### Kutipan yang Diberikan
.....

SwaraSenayan.com. Setelah sekian lama dalam penantian, akhirnya PDIP memutuskan mengusung Ahok dalam Pilkada DKI Jakarta mendatang. Menyikapi keputusan partai yang mengaku sebagai partainya wong cilik, berikut disampaikan paparan Kajian dan Analisa lepasan dari hasil diskusi rumahan Majelis Kajian Jakarta (MKJ) yang disampaikan kepada SWARA SENAYAN (21/9/2016).
Apabila terjadi “Perang Tanding” dua pasangan calon antara YASSIN (Yusril Ihza Mahendra – Sandiaga Salahudin Uno) dan AH-ROT (Ahok – Djarot), menurut Erwin H. Al Jakartaty Koordinator MKJ, maka akan mengulang sejarah Pilkada DKI Jakarta tahun 2008, kemungkinan yang terjadi adalah kondisi sebagaiberikut :
Peta Politik
AHROT didukung koalisi Partai Demokrasi Indonesia Perjuangan, Partai Hanura, Partai Golkar, Partai NasDem memiliki jumlah total 52 Kursi.
Sementara YASSIN didukung koalisi Partai Gerindra, Partai Demokrat, Partai Keadilan Sejahtera, Partai Persatuan Pembangunan, Partai Kebangkitan Bangsa, Partai Amanat Nasional jumlah Total 54 Kursi.
Dari mapping ini terlihat YASSIN menang point dukungan politik 2 kursi. Jika masing-masing Paslon memberdayakan modal suara anggota legislatif partai pendukungnya (hasil Pileg 2014), masing-masing kubu ini potensi suara yang baik dan diatas kertas duet YASSIN lebih unggul.
Duet Paslon AHROT adalah calon petahana (incumbent), tentunya masih memiliki dukungan riil via keluarga aparat birokrasi yang dipimpinnya serta jaringan mitra-mitra kerjanya selama menjalani pemerintahan.
Peta Perang Darat
Basis massa pendukung PDIP kemungkinan akan terpecah, ada pro-kontra. Memang dapat diminimalisir yang kontra, tapi tetap signifikan. Bisa disolidkan kembali jika Djarot (kader PDIP yang bukan berbasis massa Jakarta) mampu merangkul mereka dengan mendekati tokoh-tokoh grasroot PDIP DKI. Karena militansi massa nya cukup tertib.
Basis Massa pendukung Golkar di DKI juga akan terpecah, ada pro-kontra. Karena beberapa tokoh Golkar DKI adalah berbasis Betawi dan memiliki pendukung tradisional yang akan solider pada gerakan perlawanan Betawi terhadap penguasa zdolim. Perangkulan kekuatan kontra agak sulit.
Basis Massa Hanura Jakarta juga tidak solid full ke Ahok. Bahkan Hanura Jakarta Timur sudah bersikap anti Ahok. Diawal keputusan Sang Ketua Umum Wiranto saat mendukung Ahok saja sudah banyak pengurus dan akar rumput Hanura yang protes dan mundur teratur. Dan realisasi dukungan basis Hanura masih minim, karena tak ada upaya perangkulan.
Partai Nasdem idem ditto dengan poin 1 s.d 3, parahnya partai ini belum memiliki basis massa tradisional apalagi militan, sehingga tidak dapat diukur pasti.

.....

### Data Hasil Ekstraksi
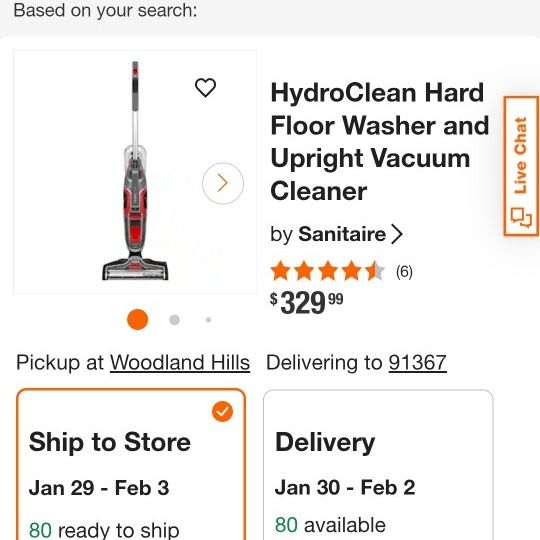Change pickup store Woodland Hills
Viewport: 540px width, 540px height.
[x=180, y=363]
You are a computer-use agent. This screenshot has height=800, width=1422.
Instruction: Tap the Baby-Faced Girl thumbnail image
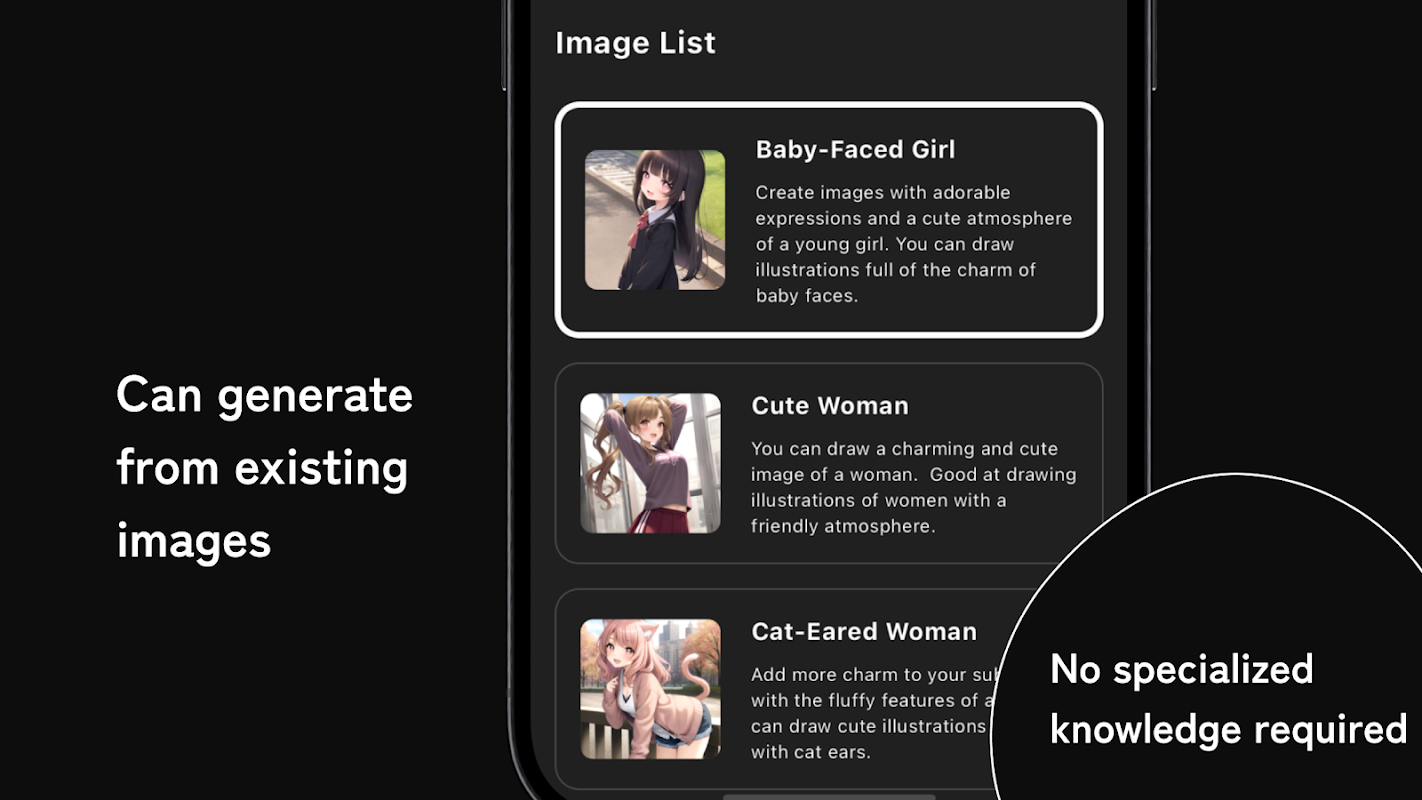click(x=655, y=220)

.....

### Langkah Kerja
a) Hitung berapa baris dalam catatan yang memuat kata "width". Tuliskan angkanya saja.
b) Teruskan tulisan tentang peta politik Pilkada DKI Jakarta, mulai setelah kalimat terakhir yang ditampilkan.

### Jawaban Tiap Tugas
a) 2

b)
Basis massa partai-partai pendukung YASSIN, relatif lebih solid dan memiliki pemilih tradisional dan militan. Tinggal bagaimana mesin politik partai masing-masing dipanaskan dan bekerja extra keras.
“Whatever, duo paslon ini tetap harus bekerja keras meyakinkan massa mengambang diluar kader partai pendukung, jika mau unggul. Dan jangan mendepankan isu SARA,” tutur Erwin.
Peta Perang Udara
Selanjutnya, siapa jadi corong kubu yang bertanding? Jika Anis Baswedan dijadikan juru bicara kubu YASSIN jelas akan memiliki bobot kuat untuk membantu mendulang suara di basis kalangan menengah yang terdidik, seperti para intelektual dan dunia pendidikan. Kubu AHROT belum terlihat memilik jubir menonjol, kecuali menghadirkan Iwan Fals (jika mau) yang bersimpati ke Ahok diawal pemerintahannya.
Power of Press (kekuatan media massa) tetap akan sangat penting mempengaruhi opini massa dalam menentukan pilihan. Disini kedua Paslon agak berimbang. Seperti dijelaskan dipoin berikut:
- Kongsi media MNC Group nampaknya akan mengarahkan dukungan ke pasangan YASSIN, karena Yusril adalah Dewan Pembina Ormas PERINDO. Dan bos MNC group Harry Tanoe juga menganggap Ahok sebagai pesaing potensial kepemimpinan Nasional kedepan dengan tinjauan latar belakang etnis yang sama.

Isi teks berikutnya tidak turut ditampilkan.